10. Research the nature of other similar positions in other schools, for example, in your existing school

11. Try to find out about the school that is giving you the interview. You need to try to find out about its organizational and structural features so that you can speak knowledgeably about the

requirements of the position. This might even include dress codes, teaching expectations, co-curricular, sport and school-based initiatives (eg Duke of Edinburgh Awards Scheme, etc)

12. Try to find out about the school’s past academic performances and its strengths

13. If possible, visit the school in advance of the interview. This can be arranged by contacting the school or someone you may know who already works there. If not, then the school’s website should

be visited.

14. Prepare a file of all relevant information to take with you to the interview. This should be contained in a new or clean folder. It should include a copy of the position advertisement, the job

description, your prepared list of the key points and the experiences you’ve had that match these requirements, and any information you can discover about the school

15. File the information in the file in an order that will allow you to find it if needed.

Being prepared in this way will help to improve your own confidence and demonstrate your high level of organizational skills to the interviewers.



During the Interview



16. Dress appropriately for a formal interview relative to the kind of position advertised

17. Arrive well in advance of the scheduled time for the interview. It is far better to sit in your car for 30 minutes than to be stressed because you’re worried you might be late.

18. Take a few deep breaths and enter the interview room confidently and introduce yourself

19. Be prepared to promote yourself. That is why you are there.

20. Make sure you are comfortable when you sit down and lay out your file opened up in front of you on the table (if there is one). Include a pen in case you need to record information provided to you

21. If you require reading glasses have them opened on the table and ready to use

22. Speak with strength and confidence about yourself. Don’t expect anyone else there to do it for you.

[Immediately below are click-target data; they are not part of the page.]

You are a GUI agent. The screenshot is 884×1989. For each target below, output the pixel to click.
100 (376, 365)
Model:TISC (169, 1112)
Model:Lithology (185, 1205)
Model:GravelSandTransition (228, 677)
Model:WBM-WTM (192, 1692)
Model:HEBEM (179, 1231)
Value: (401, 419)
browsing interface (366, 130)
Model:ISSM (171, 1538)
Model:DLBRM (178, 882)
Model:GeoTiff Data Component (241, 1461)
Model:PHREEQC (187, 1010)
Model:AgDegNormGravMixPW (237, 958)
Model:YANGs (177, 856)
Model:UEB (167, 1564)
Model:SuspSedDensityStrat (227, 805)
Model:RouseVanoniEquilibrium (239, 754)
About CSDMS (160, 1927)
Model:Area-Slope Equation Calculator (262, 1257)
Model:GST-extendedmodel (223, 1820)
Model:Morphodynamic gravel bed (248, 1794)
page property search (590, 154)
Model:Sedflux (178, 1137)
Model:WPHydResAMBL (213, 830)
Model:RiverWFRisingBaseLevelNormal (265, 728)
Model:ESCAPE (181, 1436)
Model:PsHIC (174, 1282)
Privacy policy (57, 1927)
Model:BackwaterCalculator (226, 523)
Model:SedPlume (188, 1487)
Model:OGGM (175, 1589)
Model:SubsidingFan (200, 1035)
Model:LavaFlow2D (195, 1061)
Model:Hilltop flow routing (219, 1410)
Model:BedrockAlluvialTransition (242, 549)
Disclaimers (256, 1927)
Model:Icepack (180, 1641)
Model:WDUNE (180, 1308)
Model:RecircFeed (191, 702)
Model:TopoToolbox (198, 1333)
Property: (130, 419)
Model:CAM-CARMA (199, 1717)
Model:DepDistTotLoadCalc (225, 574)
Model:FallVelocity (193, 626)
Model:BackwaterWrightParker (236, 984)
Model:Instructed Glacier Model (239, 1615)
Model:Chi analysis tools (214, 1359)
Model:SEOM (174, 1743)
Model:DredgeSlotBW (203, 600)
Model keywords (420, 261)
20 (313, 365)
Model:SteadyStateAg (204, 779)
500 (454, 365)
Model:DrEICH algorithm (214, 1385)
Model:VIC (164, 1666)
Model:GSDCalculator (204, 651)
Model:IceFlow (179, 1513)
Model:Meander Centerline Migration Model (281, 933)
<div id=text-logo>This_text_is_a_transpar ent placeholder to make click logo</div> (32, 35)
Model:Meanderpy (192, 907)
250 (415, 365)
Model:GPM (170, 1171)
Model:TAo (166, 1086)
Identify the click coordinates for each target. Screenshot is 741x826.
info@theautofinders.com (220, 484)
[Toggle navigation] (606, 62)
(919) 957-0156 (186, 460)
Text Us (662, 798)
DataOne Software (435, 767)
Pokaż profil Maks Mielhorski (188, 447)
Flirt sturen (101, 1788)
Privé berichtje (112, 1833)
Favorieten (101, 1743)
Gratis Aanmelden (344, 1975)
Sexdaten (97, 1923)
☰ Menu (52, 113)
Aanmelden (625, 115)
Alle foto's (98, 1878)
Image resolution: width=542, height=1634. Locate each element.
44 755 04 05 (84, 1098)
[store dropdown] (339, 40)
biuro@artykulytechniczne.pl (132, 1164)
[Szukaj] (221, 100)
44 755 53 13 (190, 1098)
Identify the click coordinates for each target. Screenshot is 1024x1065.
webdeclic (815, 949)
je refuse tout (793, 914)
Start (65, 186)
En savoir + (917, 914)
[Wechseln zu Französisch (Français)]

23. Answer questions clearly and concisely without talking too long. If more information is required the interviewers will ask

24. If you do not understand a question or need more information ask for clarification

25. Make sure you look at each of the interviewers at some time and look them in the eye as you talk

26. Take you time during the interview. A frequent problem with interviews is that the person being interviewed sometimes talks too quickly demonstrating their nerves and discomfort

27. Listen carefully and take time to consider the implications of each question. Take a breath and think about what you are being asked and what information you can best draw upon to answer the

question

28. There are times when no single answer is appropriate. State that and quickly outline the various responses. The interviewers might follow up on points that interest them. You might say, for

example, that in this situation I’d do this and in another situation I’d do that. This provides evidence of your breadth of experience and your capacity to not rush to a quick conclusion that might not

be correct, and you ability to see the complexities of the question

29. You could be asked about any future directions you’d like to go in the future if awarded the position, or how you could contribute to the betterment of the faculty or school. You need to know

about the school and the faculty to be able to answer such a question effectively and convincingly

30. Prepare a question or two to ask of the interviewers at the end of the interview. You will usually be asked whether you have any questions of your own. If your questions have all been answered

you might ask for further clarification of something that arose during the interview. You might simply say “Can you tell me a little more about ….”

31. When the interview is ended thank the interviewers for giving you the opportunity to meet them and to answer their questions.

32. Inform the interviewers that you will answer any further questions that might arise after you’ve left via phone or email should any arise

33. Carefully pack your thing and leave as confidently as you entered.